Although this was a positive commitment, Ethical Consumer looked for policies already in place to cover a company's entire clothing range. As the company's range was not 100% certified at the time of writing, it received Ethical Consumer's Worst Rating for its cotton sourcing policy and lost marks in three categories as detailed below:
According to Anti-Slavery international (ASI) website viewed by Ethical Consumer in August 2018, Uzbekistan and Turkmenistan were two of the world’s largest exporters of cotton, and every year their governments forcibly mobilised over one million citizens to grow and harvest cotton. Due to the high proportion of cotton likely to have come from Uzbekistan and Turkmenistan and the prevalence of forced labour in its production, the company lost half a mark in the Workers Rights category.

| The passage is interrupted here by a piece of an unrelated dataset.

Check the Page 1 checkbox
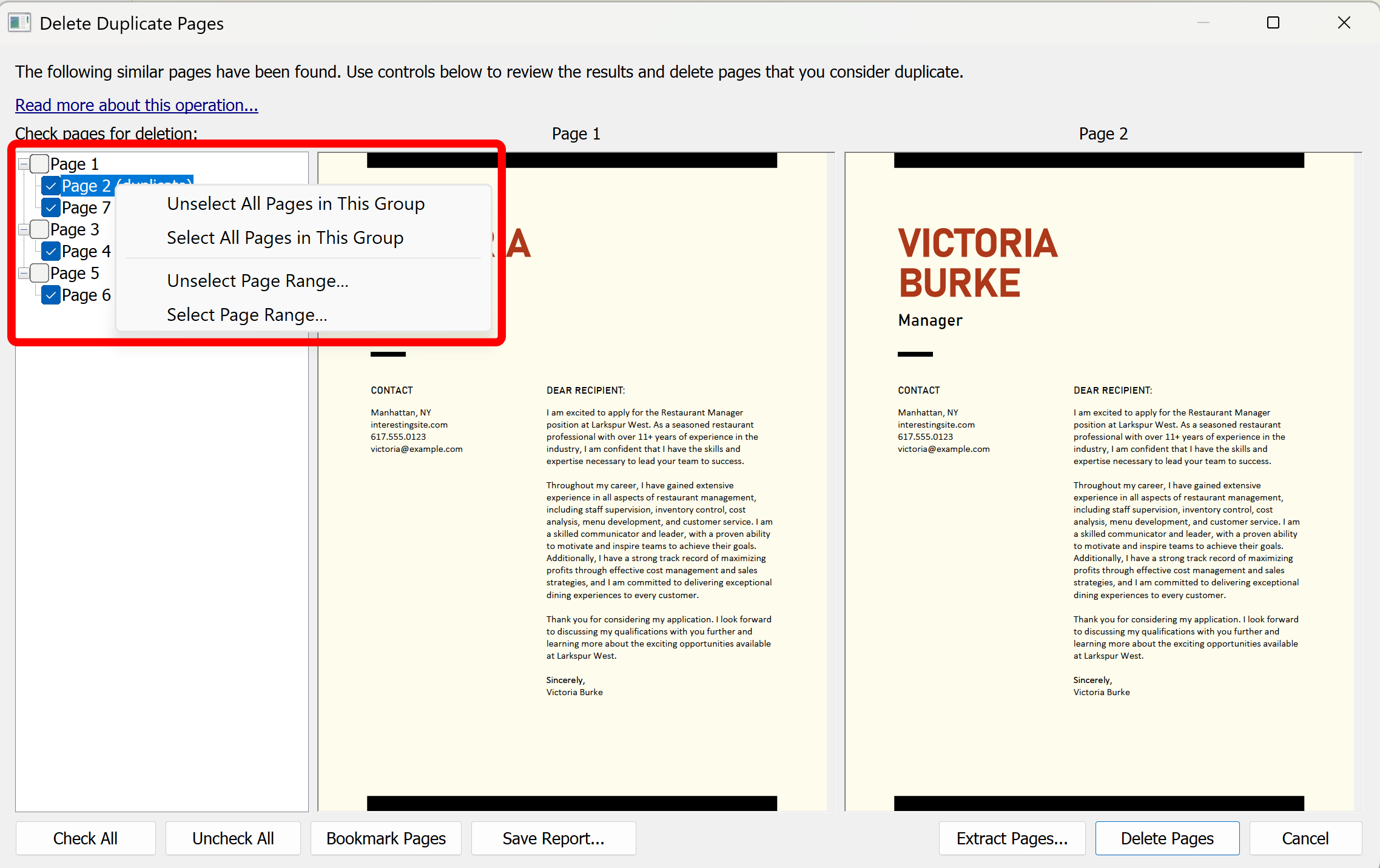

The Organic Trade Association website, www.ota.com, stated in July 2018 that cotton covered roughly 2.78% of global arable land, but accounted for 12.34% of all insecticide sales and 3.94% of herbicide sales. Due to the impacts of the widespread use of pesticides in cotton production worldwide the company also lost half a mark in the Pollution & Toxics category.
According to the International Service for the Acquisition of Agri-Biotech Applications (ISAAA), a non-profit pro biotech organisation, genetically modified cotton accounted for 80% of cotton grown in 2017. Due to the prevalence of GM cotton in cotton supply chains and the lack of any evidence that the company avoided it, it was assumed that some of the company's cotton products contained some GM material. As a result it lost half a mark under the Controversial Technology category.